DOCUMENT SECTION:
--

Third rail?

Review last week’s SN&R cover story, “Your tax dollars,” for an explanation from Pulitzer Prize winner David Cay Johnston on why the “trickle-down economics” basis for the GOP budget has been proven to fail.

Just two weeks ago, a Republican-dominated Congress—including the Sacramento region’s own Reps. Dan Lungren and Tom McClintock—voted to pass a new, 10-year budget that proposes to reduce the nation’s deficit in perilous ways.

For one, the budget would reduce tax rates for the wealthiest Americans, apparently in the increasingly discredited belief that doing so will create jobs. Second, it would privatize Medicare by turning it into a voucher program. And third, it would cap federal spending on Medicaid and turn it into a block-grant program run by the states.

This budget fix’s author, Rep. Paul Ryan R-Wisconsin, chairman of the House Budget Committee, and his fellow House Republicans deserve credit for handing Democrats a political gift. That’s because a “yes” vote on the resolution represents an on-the-record endorsement of a plan to topple a social program that is beloved by an ever-growing population of aging baby boomers.

As Sen. Barbara Boxer put it, “The Republican budget would give huge tax breaks to millionaires and billionaires, all paid for by destroying Medicare for our seniors and denying health care to our most vulnerable children.”

Until now, Republicans have cast themselves as defenders of Medicare. They called the Affordable Care Act’s proposed cost-controlling effort a “death panel” and reviled the ACA’s call to save $500 billion by eliminating wasteful and inefficient subsidies for private insurers like Medicare Advantage. And yet those are the very insurers that would operate their proposed voucher system.

Lungren and McClintock both support this budget. They have some explaining to do.

--

WHAT THIS TASK INVOLVES:
Transcribe the passage of the editorial on the Republican budget between "Just two weeks" and "in perilous ways.", inclusive. The records that follow were drawn from a separate source.

(Stored data)
--

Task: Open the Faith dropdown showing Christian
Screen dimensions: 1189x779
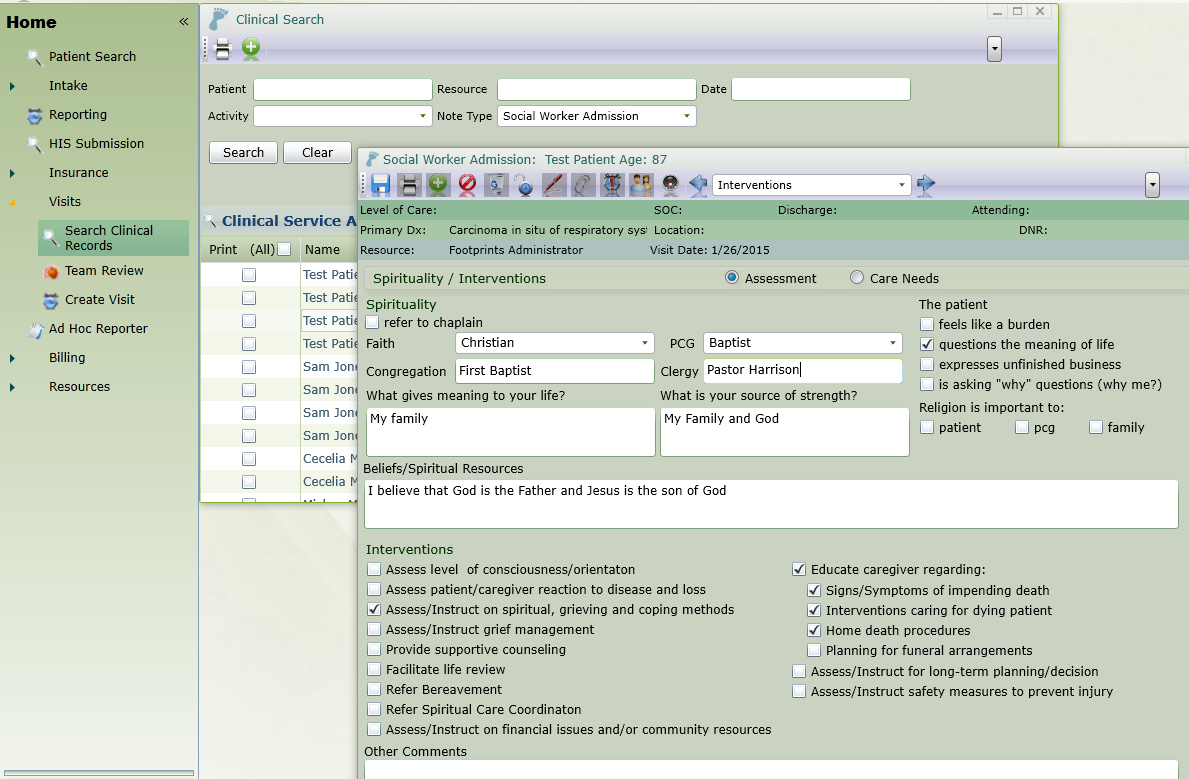Action: 643,342
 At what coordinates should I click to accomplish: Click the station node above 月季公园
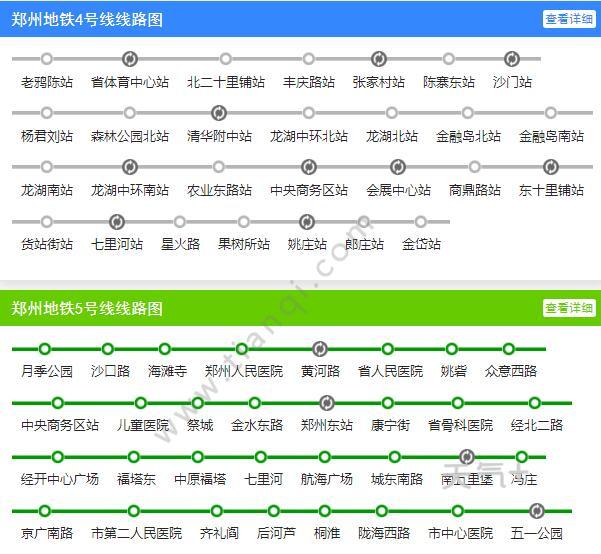click(45, 349)
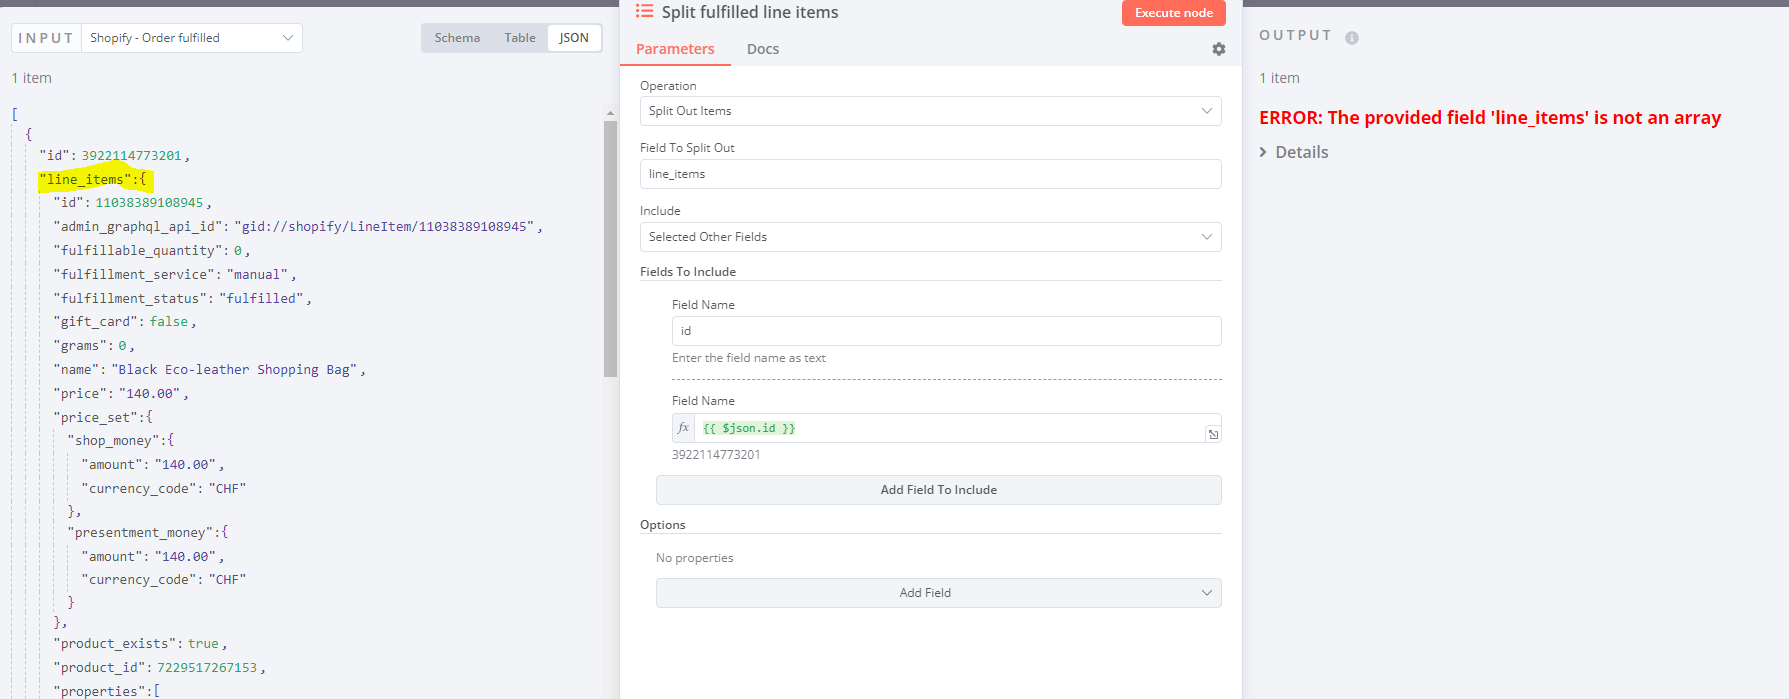
Task: Switch to the Docs tab
Action: click(x=763, y=49)
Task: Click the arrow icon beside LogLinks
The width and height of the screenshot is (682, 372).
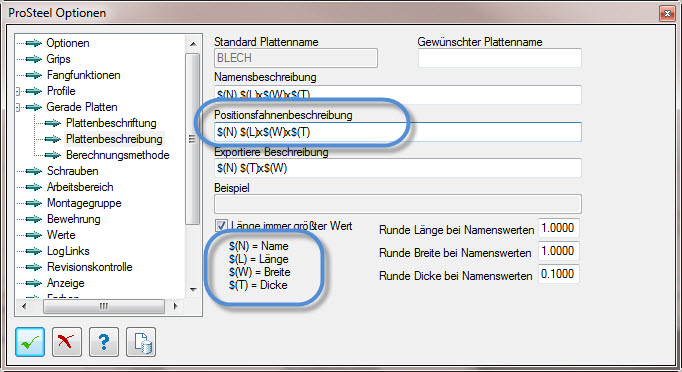Action: pos(33,251)

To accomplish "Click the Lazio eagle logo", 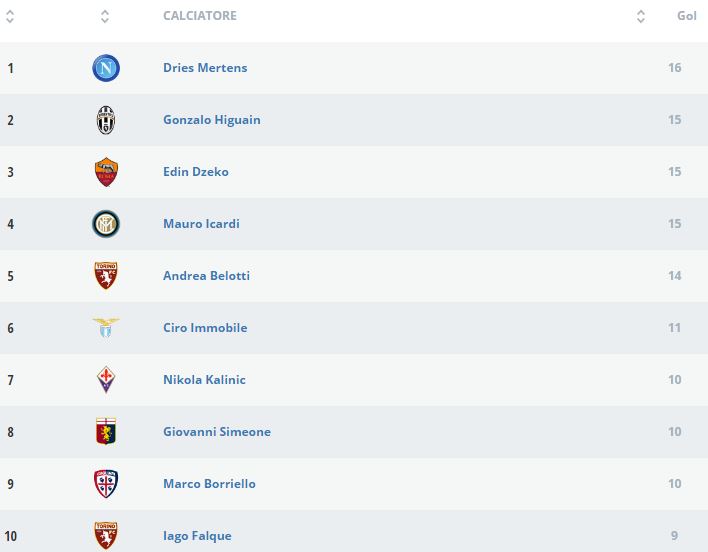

--

TASK ANSWER:
Just two weeks ago, a Republican-dominated Congress—including the Sacramento region’s own Reps. Dan Lungren and Tom McClintock—voted to pass a new, 10-year budget that proposes to reduce the nation’s deficit in perilous ways.